Por: Randy Alonso Falcón, Thalía Fuentes Puebla, Yilena Héctor Rodríguez
Tomado de: Cubadebate

Jorge Legañoa, vicepresidente de la Unión de Periodistas de Cuba, recordó que en los años 80’ se estudiaba una Ley de Prensa solo para los medios de comunicación, y hoy hablamos de una ley que es para toda la sociedad. “Se debe incluir lo comunitario, lo organizacional, el ciberespacio… porque en esta época de convergencia si lo vemos como forma y no como contenido, se está errando el tiro en materia comunicacional”.
A criterio de Legañoa, esta ley es una fortaleza para los periodistas cubanos y también para los comunicadores y la Academia. “Lo que tenemos es un instrumento para trabajar, una herramienta para ir todos los días a hacer un mejor periodismo y profundizar en la transformación del sistema de medios de comunicación”.
Ya contamos con ese sistema en las manos, insistió el periodista. “Tenemos la regulación, pronto se publicará en la Gaceta y contaremos con los decretos que regulan esa ley”.
Con la divulgación constante de noticias falsas, desde que se aprobó la Ley de Comunicación por la Asamblea Nacional del Poder Popular, estamos viviendo, según el vicepresidente de la UPEC, una campaña para engañar al pueblo cubano sobre el alcance de esta normativa.
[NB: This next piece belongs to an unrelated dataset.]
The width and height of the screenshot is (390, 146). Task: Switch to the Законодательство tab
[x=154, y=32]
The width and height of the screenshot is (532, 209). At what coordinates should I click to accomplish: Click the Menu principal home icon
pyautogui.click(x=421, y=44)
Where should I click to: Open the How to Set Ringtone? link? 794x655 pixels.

“Algunos la pretenden dibujar como una ley mordaza, de censura. Es una ley que abre el diapasón de la creación, en aras de un periodismo más profundo, de mayor investigación, donde participen todas las aristas de la comunicación. Le da derechos a los periodistas y la posibilidad de exigir a las fuentes”, dijo.
Según Legañoa, hay palabras que a lo largo del documento se repiten: veracidad, transparencia, inmediatez, oportunidad. “Pero no es solo para los periodistas, porque en el ámbito comunicacional se le está diciendo a las fuentes de información ‘usted tiene que ser oportuno cuando un periodista o un medio de comunicación le pida una información. Tiene que ser veraz’.
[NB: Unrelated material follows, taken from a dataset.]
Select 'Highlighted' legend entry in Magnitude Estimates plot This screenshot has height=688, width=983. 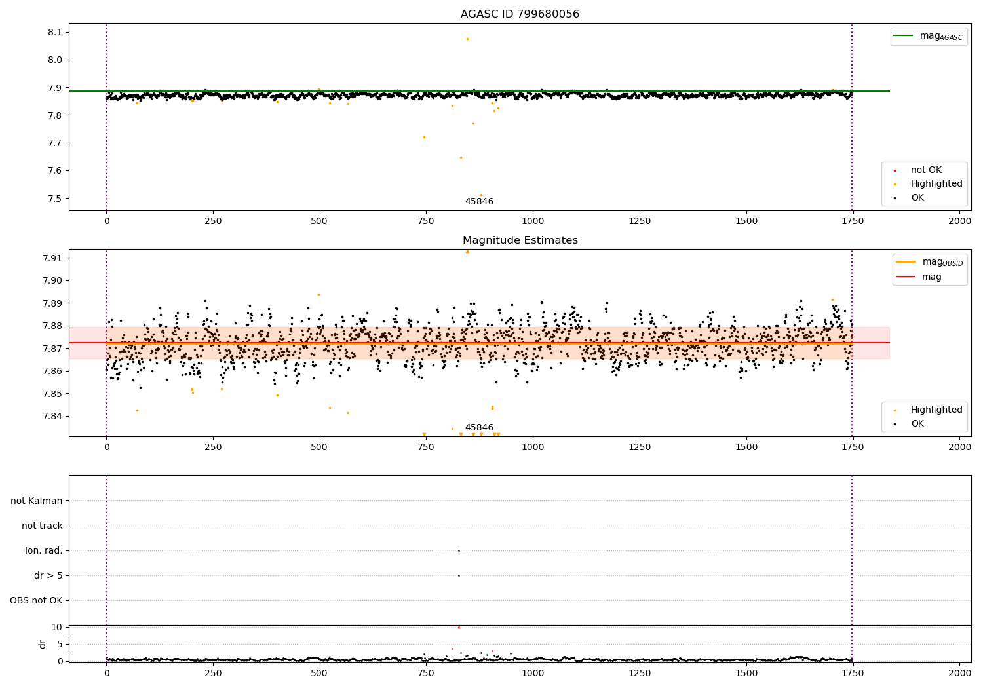coord(936,410)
“Eso ha sido un reclamo en los últimos congresos de la organización, porque estamos viviendo una época en el que el ciclo de la información es muy dinámico. Lo que hoy es una noticia, mañana está en el olvido”.
Para Legañoa, la urgencia es qué hacer en medio de un escenario donde priman las noticias falsas y la desinformación. “Por eso tenemos medios de comunicación ahora mismo en transformación, en el plano editorial, económico”.
En ese proceso tiene que existir primero una alfabetización comunicacional, dijo, y la ética es una de las variables principales. Además, señaló que este proceso educativo, mediático y comunicacional debe empezar desde edades tempranas.
“Estamos hablando de una ley que apunta a la seguridad nacional del país porque los más de 7 millones que tenemos conectados a Internet, actúan sobre plataformas que no son cubanas, con leyes de seguridad de otros países. Nuestros ciudadanos están expuestos a las regulaciones internacionales. Tenemos que ganar en la responsabilidad de las personas en el contenido que generan para cada una de esas plataformas”, apuntó.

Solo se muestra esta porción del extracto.